Figure 15 depicts the simulation outcome of the number of alive \(\mathbb{S}\mathbb{N}\)s during the first 10,000 rounds of the random deployment of \(\mathbb{S}\mathbb{N}\)s. The graph shows that over the majority of the rounds, the number of alive \(\mathbb{S}\mathbb{N}\)s is slightly superior to the existing algorithms. The reason for the better result of our proposed algorithm is the symmetry in the \(\mathbb{R}\mathbb{P}\) selection which forces the \(\mathbb{S}\mathbb{N}\)s to consume energy in a balanced manner [11, 55].

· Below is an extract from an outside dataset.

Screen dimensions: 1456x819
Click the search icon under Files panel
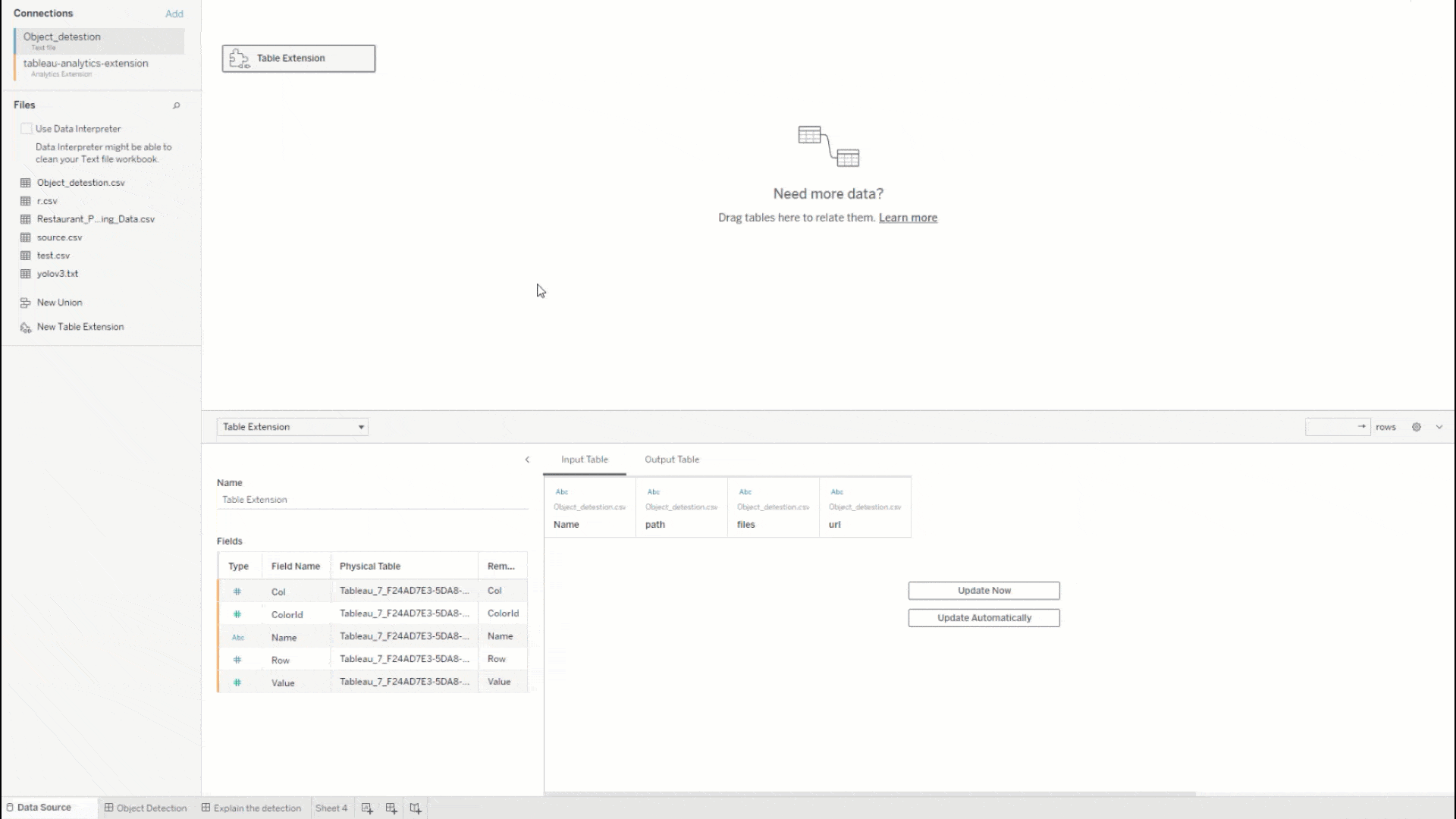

7 Conclusion and Future Work

In this paper, we discussed the hot spot problem and proposed an \(\mathbb{M}\mathbb{S}\)-based solution to solve it. We designed an algorithm for generating a delay constraint energy-efficient path for the \(\mathbb{M}\mathbb{S}\) using the concept of \(\mathbb{R}\mathbb{P}\)s. We considered the vertices of the Voronoi diagram as the set of probable \(\mathbb{R}\mathbb{P}\)s. This set of \(\mathbb{R}\mathbb{P}\)s is then optimized using a cost function. This is calculated by considering various parameters affecting the performance of \(\mathbb{R}\mathbb{P}\)s. The \(\mathbb{R}\mathbb{P}\)s are selected in the increasing order of their cost functions, and then the \(\mathbb {TSP}\) algorithm is applied to obtain the optimized path of \(\mathbb{M}\mathbb{S}\) under the delay-bound constraint. The simulation of the proposed algorithms and the existing algorithms are done and then compared with other existing algorithms. The comparison results under various parameters were plotted graphically. They exhibit that the proposed work performs better than the existing techniques. In further, we would like to use multiple \(\mathbb{M}\mathbb{S}\) to enhance the performance of the network in the case of delay-bound applications.